A imprensa estrangeira diz que o novo álbum de Matthew E.White é cheio de referências, indo de Tropicália ao Soul da gravadora Stax, passando por Jazz e Funk no meio do caminho. Não sei o que esse pessoal anda consumindo antes de formular suas opiniões sobre as obras que analisam, mas posso garantir que nada desses estilos está presente em Fresh Blood e isso é razoavelmente bom. É impossível – e indesejável – que um artista navegue por águas tão distintas em termos de vertentes musicais, tampouco é necessário que suas canções oscilem tanto, começando como se fosse um Chico Buarque gringo (comparação também feita em relação ao trabalho de White) e encerrando como se baixasse o registro vocal e o fervor interpretativo de um Reverendo Al Green. Nada disso, senhoras e senhores.
Matthew é nativo de Richmond, Virginia e está em seu segundo álbum. O primeiro, Big Inner, de 2012, também recebeu esta mesma análise estrambólica, o que compromete a curtição dos momentos interessantes que este e o novíssimo Flesh And Blood possuem. O que White faz é uma elegante forma de Pop, com referências mais em The Beach Boys em fase setentista e em nuances de gente como Harry Nilsson ou mesmo Randy Newman, mostrando que tem bom gosto e boas influências mas que não tem intenção de tornar sua música tão potente quanto um pacote de Ki-Suco diluído num galão de 10 litros d’água. Felizmente, isto não acontece e algumas canções conseguem demonstrar predicados em quantidade suficiente para valer uma aposta no futuro do sujeito. A abertura Take Care Of My Baby é um bom exemplo de influências bem equacionadas e colocadas a favor de uma certa estética que pode ser totalmente pessoal. O piano e a guitarra são tímidos, os vocais são dobrados e há uma certa cadência de canção realmente do início dos anos 1970, com arranjos de cordas e metais, elegante e exuberante.
A sequência com Rock’n’Roll Is Cold já surge como a negação do pequeno milagre que é a primeira, com uma levada de bateria eletrônica, melodia frouxa e arranjo intencionalmente econômico e beirando o kitsch, numa manobra que já ficou manjada e produz irritação em quem se espanta com a trama musical da canção anterior. Fruit Tree também decepciona, com uma solenidade forçada, ainda que haja um retorno aos arranjos e à proposta de soar como um artesão Pop de outra época. Holy Moly escorrega na mesma casca de banana, a de não se assumir como um cantor/compositor linear e mergulhar uma melodia promissora na solução fácil das apoteoses instrumentais e vocais caóticas de prancheta. Circle Round The Sun retoma o caminho apresentado no início do álbum, mesmo que seja apenas uma clássica criação para voz e piano, com acompanhamento mínimo de bateria e baixo, num clima levemente celebratório e com acentos da tradição das baladas do Sul dos Estados Unidos. O clima permanece na excelência de Feeling Good Is Good Enough, novamente impulsionada pelo piano e com espaço para os arranjos grandiloquentes e belos.

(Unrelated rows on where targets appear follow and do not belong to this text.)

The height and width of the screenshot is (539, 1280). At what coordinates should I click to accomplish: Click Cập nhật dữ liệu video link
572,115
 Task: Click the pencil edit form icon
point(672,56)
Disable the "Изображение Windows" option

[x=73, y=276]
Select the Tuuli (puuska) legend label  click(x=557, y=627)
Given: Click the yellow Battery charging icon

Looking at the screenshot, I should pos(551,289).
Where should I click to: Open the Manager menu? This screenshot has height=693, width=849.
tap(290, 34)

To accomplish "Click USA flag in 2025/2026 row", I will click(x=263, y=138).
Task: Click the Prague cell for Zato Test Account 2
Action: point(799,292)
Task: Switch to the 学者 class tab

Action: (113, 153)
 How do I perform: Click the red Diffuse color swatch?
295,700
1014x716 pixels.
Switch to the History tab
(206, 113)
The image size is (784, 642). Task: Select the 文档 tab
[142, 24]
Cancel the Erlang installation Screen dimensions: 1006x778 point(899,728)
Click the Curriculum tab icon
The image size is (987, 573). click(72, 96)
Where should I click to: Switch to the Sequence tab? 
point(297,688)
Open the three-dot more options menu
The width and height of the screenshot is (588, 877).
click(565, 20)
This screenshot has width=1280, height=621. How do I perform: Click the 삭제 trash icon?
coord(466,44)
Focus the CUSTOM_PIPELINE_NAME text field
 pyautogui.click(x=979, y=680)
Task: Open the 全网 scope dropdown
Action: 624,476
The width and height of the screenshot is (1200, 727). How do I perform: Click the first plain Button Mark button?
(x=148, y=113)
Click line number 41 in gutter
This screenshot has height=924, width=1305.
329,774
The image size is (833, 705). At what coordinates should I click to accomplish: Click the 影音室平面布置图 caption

Tranquility também usa cordas e pianos para criar um sentimento de noite/madrugada/sol nascendo que faz bonito na parede da memória e encontra ressonância em vários momentos da boa canção Pop do século 20, noção que permanece no número seguinte, Golden Robes, rica, triste, elíptica e cheia de planos-sequência instrumentais. A melhor criação de White neste álbum chega em Vision, proto-canção de metais graves, pianos à espreita e melodia cheia de curvas e sensação de abraço apertado e verão no olhar da menina à beira da praia. O encerramento com Love Deep deixa o nível cair mas ainda mantém o ouvinte atento o suficiente para deixar um gosto de “quero mais” em seus ouvidos.
Matthew E. White tem dois méritos: o de driblar as hipérboles da crítica assanhadinha e assumir seu mergulho em estéticas e influências cuja reprodução exige bastante pesquisa, precisão e, ao mesmo tempo, emoção e arroubos do coração. Ele mostra que está no caminho certo e nos convida neste disco a conhecer o quintal musical de sua casa, numa tarde de sol. Vamos?